--- Required action 1 ---
Answer these from the piece on the NewsHour "Honor Roll":
(a) On what date did the NewsHour start airing its list of service members who died?
(b) In what year did the segment expand to include soldiers killed in Afghanistan?
(c) How many small portraits did Life Magazine publish in "The Faces of the Dead in Vietnam: One Week's Toll"?
--- Required action 2 ---
Duplicate the part of the piece on the NewsHour "Honor Roll" between "It’s not the" and "through sheer numbers.", inclusive.

--- Supplied text ---
■ ■ ■ ■ ■ ■ ■

PBS NewsHour “Honor Roll” – by Vince Leo

It’s been 10 years since the second U.S. invasion of Iraq and 12 years of American casualties in Afghanistan. Everyone’s exhausted, Big Media can’t seem to find a story. Until Iran becomes the next Iraq, no war news seems to be good war news.

Unfortunately the deaths continue despite the news cycle: Sixteen American dead in Afghanistan in March alone. You might be surprised by this fact if you watched CNN 24/7, but you’d know it in the pit of your stomach if you tuned into the PBS NewsHour every night. That’s because, starting on March 31, 2003, 11 days after the war in Iraq began, the NewsHour has been broadcasting a short list of service men and women who have died in the conflict as they become available from the Department of Defense. The casualties appear in two’s or fives’ or ten’s every night for a week, sometimes two nights per week, week after week, month after month, year after year. Titled “Honor Roll,” the segment expanded in 2006 to include soldiers killed in Afghanistan, where they are still dying and still appearing in the NewsHours’ final segment.

The format is deceptively simple. Each soldier is represented for a few seconds onscreen by a photograph along with his/her age, service branch, rank, and hometown. One soldier after another, for as long as it takes, the entire segment runs in complete silence. Even though there’s a silly background illustration of flag, soldiers, and desert, the reportage could hardly be more direct or objective. There is no comment, no break in the solemn procession of dead, no action to relieve the sense of loss. Slowly, almost imperceptibly, the NewsHour has used its nightly schedule to create one of the most innovative and powerful instruments of wartime reportage since 16mm cameras brought Vietnam to the nightly news.

It’s not the first time photographs of casualties have been used to make a point about the nature of war. After reviewing the photographs Alexander Gardner had made at the Battle of Antietam, Mathew Brady decided to exhibit 21 large views of piles of corpses in his New York gallery with the simple title: “The Dead of Antietam.” Life Magazine famously published “The Faces of the Dead in Vietnam: One Week’s Toll” consisting of 242 small portraits in the June 27, 1969 issue. Both Brady’s exhibition and the Life article were unabashed attempts to shock their audiences through sheer numbers.

■ ■ ■ ■ ■ ■ ■

--- Source data ---
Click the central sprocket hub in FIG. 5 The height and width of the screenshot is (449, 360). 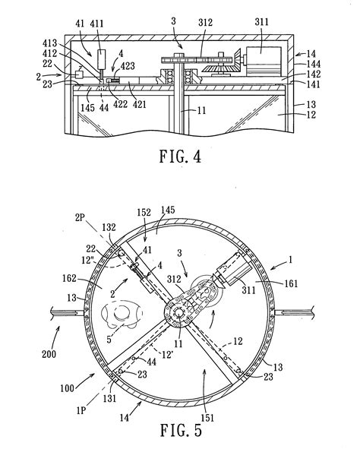179,311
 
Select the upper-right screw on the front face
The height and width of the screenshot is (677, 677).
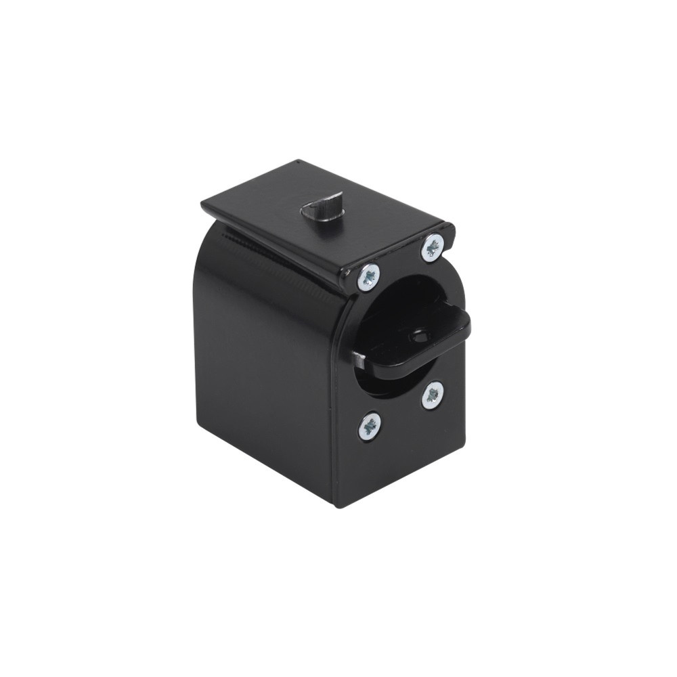point(432,247)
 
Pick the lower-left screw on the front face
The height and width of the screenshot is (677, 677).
point(369,427)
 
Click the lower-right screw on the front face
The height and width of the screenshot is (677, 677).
point(433,395)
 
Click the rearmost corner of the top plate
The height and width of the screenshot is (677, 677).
point(298,162)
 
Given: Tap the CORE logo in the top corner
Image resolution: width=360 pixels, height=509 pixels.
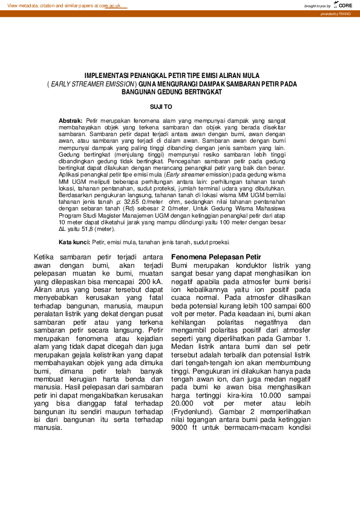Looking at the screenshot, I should (x=344, y=5).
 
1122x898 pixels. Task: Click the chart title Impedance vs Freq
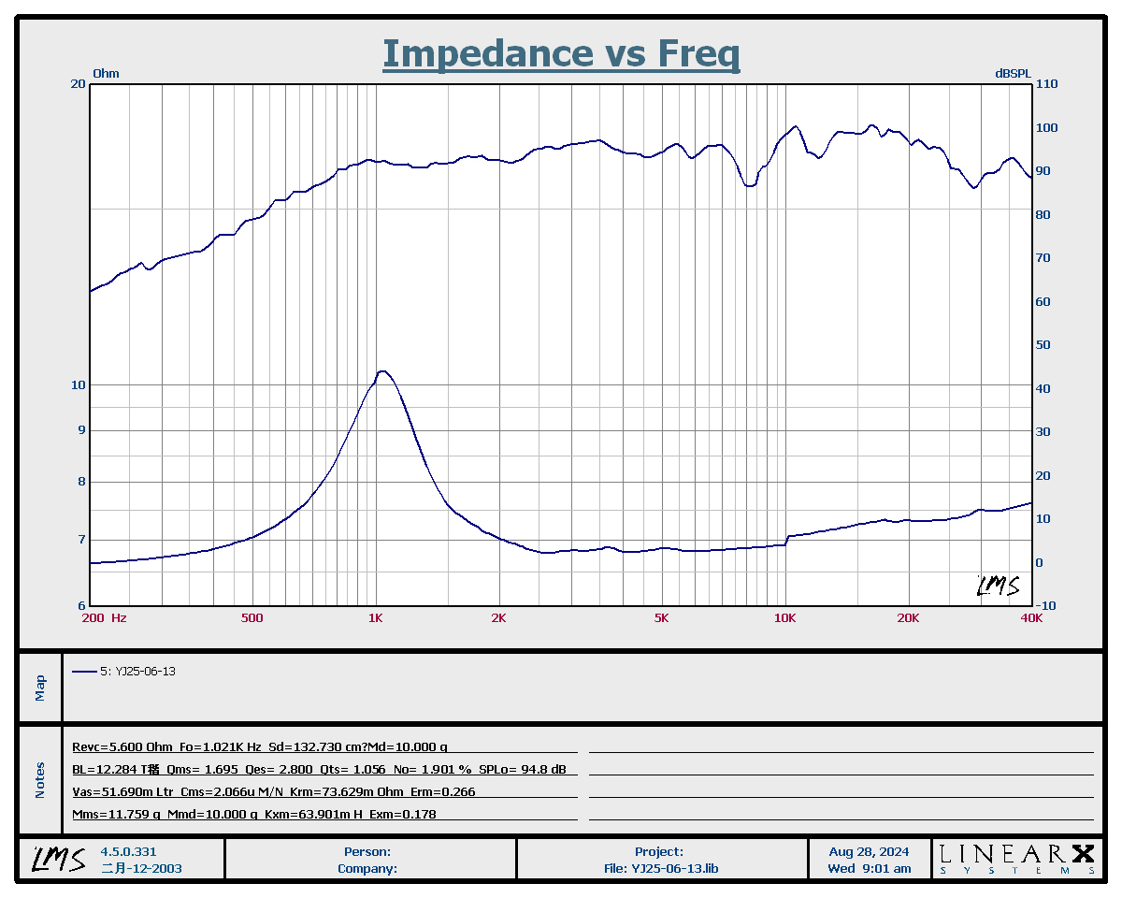tap(561, 53)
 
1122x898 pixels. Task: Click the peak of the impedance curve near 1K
tap(381, 371)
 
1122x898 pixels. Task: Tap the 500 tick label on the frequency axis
tap(252, 618)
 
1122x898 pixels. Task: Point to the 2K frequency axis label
tap(498, 618)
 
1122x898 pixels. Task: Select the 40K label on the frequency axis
tap(1031, 618)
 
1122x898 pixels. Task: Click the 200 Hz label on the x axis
tap(105, 618)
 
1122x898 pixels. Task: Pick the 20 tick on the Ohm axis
tap(79, 84)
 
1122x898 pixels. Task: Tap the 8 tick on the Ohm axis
tap(81, 482)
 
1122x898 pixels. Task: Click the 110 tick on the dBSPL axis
tap(1046, 84)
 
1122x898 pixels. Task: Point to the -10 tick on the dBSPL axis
tap(1046, 606)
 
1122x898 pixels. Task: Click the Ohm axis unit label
tap(106, 73)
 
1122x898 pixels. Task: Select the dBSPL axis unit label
tap(1013, 73)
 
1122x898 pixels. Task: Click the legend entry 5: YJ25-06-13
tap(137, 672)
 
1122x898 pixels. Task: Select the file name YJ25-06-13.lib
tap(674, 868)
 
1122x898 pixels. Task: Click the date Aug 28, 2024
tap(869, 852)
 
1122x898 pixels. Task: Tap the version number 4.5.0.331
tap(129, 852)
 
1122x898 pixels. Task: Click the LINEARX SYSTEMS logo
tap(1016, 859)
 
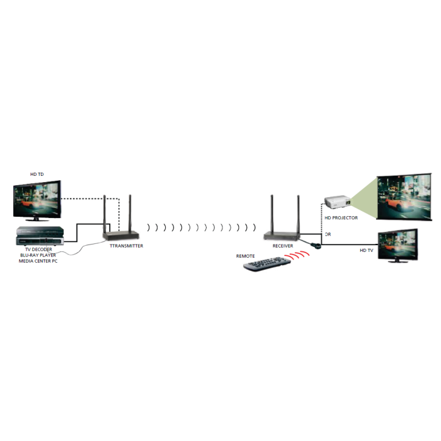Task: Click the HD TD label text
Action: [37, 175]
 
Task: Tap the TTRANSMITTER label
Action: [126, 246]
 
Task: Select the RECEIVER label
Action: [283, 246]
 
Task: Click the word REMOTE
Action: [245, 256]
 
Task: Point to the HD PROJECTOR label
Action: [341, 218]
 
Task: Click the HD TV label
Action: [367, 250]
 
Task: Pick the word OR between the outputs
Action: [328, 234]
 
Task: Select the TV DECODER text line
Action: [38, 249]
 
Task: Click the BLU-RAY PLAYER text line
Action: [38, 255]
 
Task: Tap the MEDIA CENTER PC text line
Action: [38, 261]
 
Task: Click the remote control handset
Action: [267, 264]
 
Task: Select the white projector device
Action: [338, 202]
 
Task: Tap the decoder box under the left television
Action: [40, 236]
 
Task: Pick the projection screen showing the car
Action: [404, 197]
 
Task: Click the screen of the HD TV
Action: [397, 244]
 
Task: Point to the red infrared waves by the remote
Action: [297, 255]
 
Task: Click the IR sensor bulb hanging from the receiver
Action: [316, 246]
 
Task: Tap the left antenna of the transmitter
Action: [105, 214]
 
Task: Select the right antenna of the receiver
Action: [299, 214]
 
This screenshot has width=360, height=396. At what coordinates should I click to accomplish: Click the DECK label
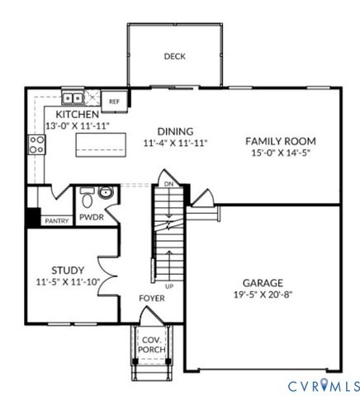coord(174,57)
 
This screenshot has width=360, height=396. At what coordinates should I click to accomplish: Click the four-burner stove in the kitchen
coord(36,145)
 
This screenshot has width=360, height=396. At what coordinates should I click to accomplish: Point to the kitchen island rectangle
coord(100,145)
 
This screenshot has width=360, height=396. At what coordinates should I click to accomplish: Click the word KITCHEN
coord(78,114)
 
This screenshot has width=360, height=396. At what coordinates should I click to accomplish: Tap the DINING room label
coord(174,131)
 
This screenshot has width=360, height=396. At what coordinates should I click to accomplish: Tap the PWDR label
coord(91,219)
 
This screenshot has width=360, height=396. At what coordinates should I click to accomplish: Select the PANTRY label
coord(56,220)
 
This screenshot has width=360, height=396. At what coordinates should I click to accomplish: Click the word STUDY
coord(67,270)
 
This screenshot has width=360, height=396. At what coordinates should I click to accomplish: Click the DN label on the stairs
coord(168,184)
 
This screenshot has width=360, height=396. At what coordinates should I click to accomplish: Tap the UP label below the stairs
coord(170,285)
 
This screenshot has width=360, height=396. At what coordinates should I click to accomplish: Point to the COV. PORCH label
coord(151,345)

■ ■ ■ ■ ■ ■ ■

--- Answer 1 ---
(a) March 31, 2003
(b) 2006
(c) 242

--- Answer 2 ---
It’s not the first time photographs of casualties have been used to make a point about the nature of war. After reviewing the photographs Alexander Gardner had made at the Battle of Antietam, Mathew Brady decided to exhibit 21 large views of piles of corpses in his New York gallery with the simple title: “The Dead of Antietam.” Life Magazine famously published “The Faces of the Dead in Vietnam: One Week’s Toll” consisting of 242 small portraits in the June 27, 1969 issue. Both Brady’s exhibition and the Life article were unabashed attempts to shock their audiences through sheer numbers.